Fußball spielen – abgehakt. Kianos nächster Herzenswunsch: schwimmen lernen. Im Hallenbad? „Nein, in der Ostsee“, sagt Kiano mit leiser Stimme. „Er wollte einmal das Meer sehen“, springt Mario für ihn ein. „Da dachte ich, nun ja, wir sind ja hier im Norden – also gar nicht so weit weg vom Meer.“ Im Sommer sind sie also an die Ostsee gefahren und Kiano ist zum ersten Mal ins Meer gegangen. „Er wollte, dass ich ihn immer wieder ins Wasser schmeiße“, lacht Mario. „Irgendwann konnte ich nicht mehr.“ Schwimmen hat er an dem Tag nicht gelernt. „Aber das kriegen wir schon noch hin“, sagt Mario. „Immerhin bin ich gelernter Rettungstaucher.“ Er zeigt auf die schwarzen Koffer hinter der Wohnzimmertür. Darin lagert seine Tauchausrüstung. Er hat keine eigenen Kinder. Die Stunden mit Kiano nutzt er, um sein Wissen und seine Werte weiterzugeben. „Ich bin so stolz auf den Bengel und alles, was er so kann.“
Dazu gehört inzwischen auch Kochen.

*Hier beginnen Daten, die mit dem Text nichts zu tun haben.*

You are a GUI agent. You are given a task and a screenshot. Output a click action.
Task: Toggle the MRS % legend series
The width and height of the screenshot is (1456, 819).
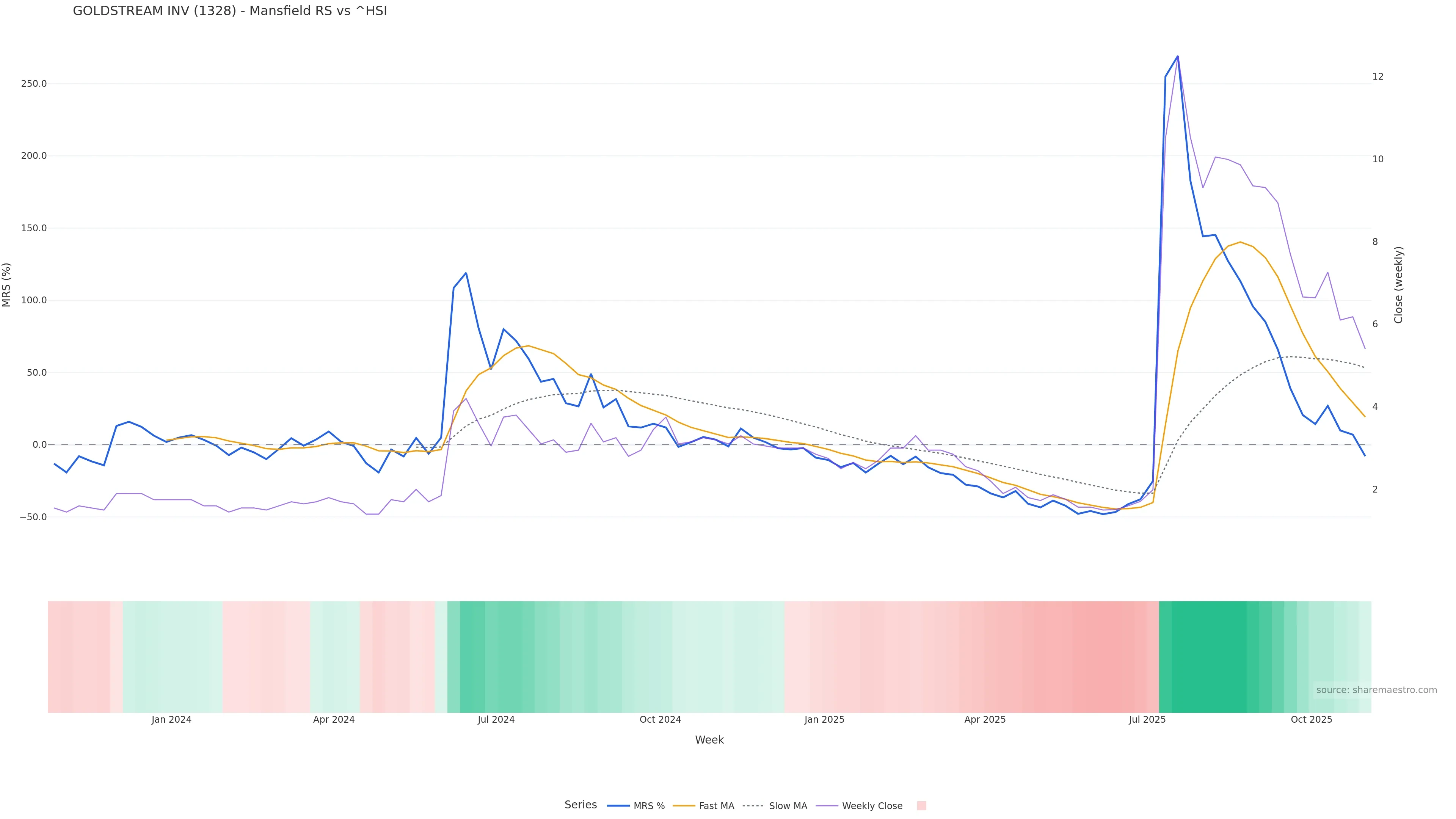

In Marios Küche darf Kiano beim Schnippeln helfen. Er bekommt dann ein Schneidebrett und ein kleines Messer. Daheim darf er höchstens den Tisch abräumen. Seine Mutter traut sich noch nicht so recht, dem Siebenjährigen ein Messer in die Hand zu drücken, und schnippelt lieber selbst. Alles muss etwas schneller gehen, immerhin hat sie vier Kinder zu versorgen. Mario hingegen kann sich Zeit nehmen, Kiano beim Schneiden zu beaufsichtigen. Sie kochen oft gemeinsam – auch heute. Sie wollen einen Tomatensalat zubereiten und gehen in die Küche.
Ein Blick durch die Küchentür. Kiano lacht. Der Junge steht auf einem Holzschemel, ohne würde er nicht über die Arbeitsplatte reichen. Er halbiert Cherrytomaten. Mario kramt im Kühlschrank nach einer Zitrone. Er legt sie auf Kianos Schneidebrett, schon ist sie halbiert und bereit, gepresst zu werden. „Wenn du die Zitrone mit dem Messer anpiekst, lässt sie sich leichter ausdrücken“, sagt Mario. Kiano tut wie ihm geraten, und tatsächlich, es klappt. Kurzerhand beschließt Kiano, noch eine Limonade zu machen. Er schnappt sich die andere Zitronenhälfte und sticht sie vorsichtig mit dem Messer ein, so wie sein Pate es ihm gezeigt hat.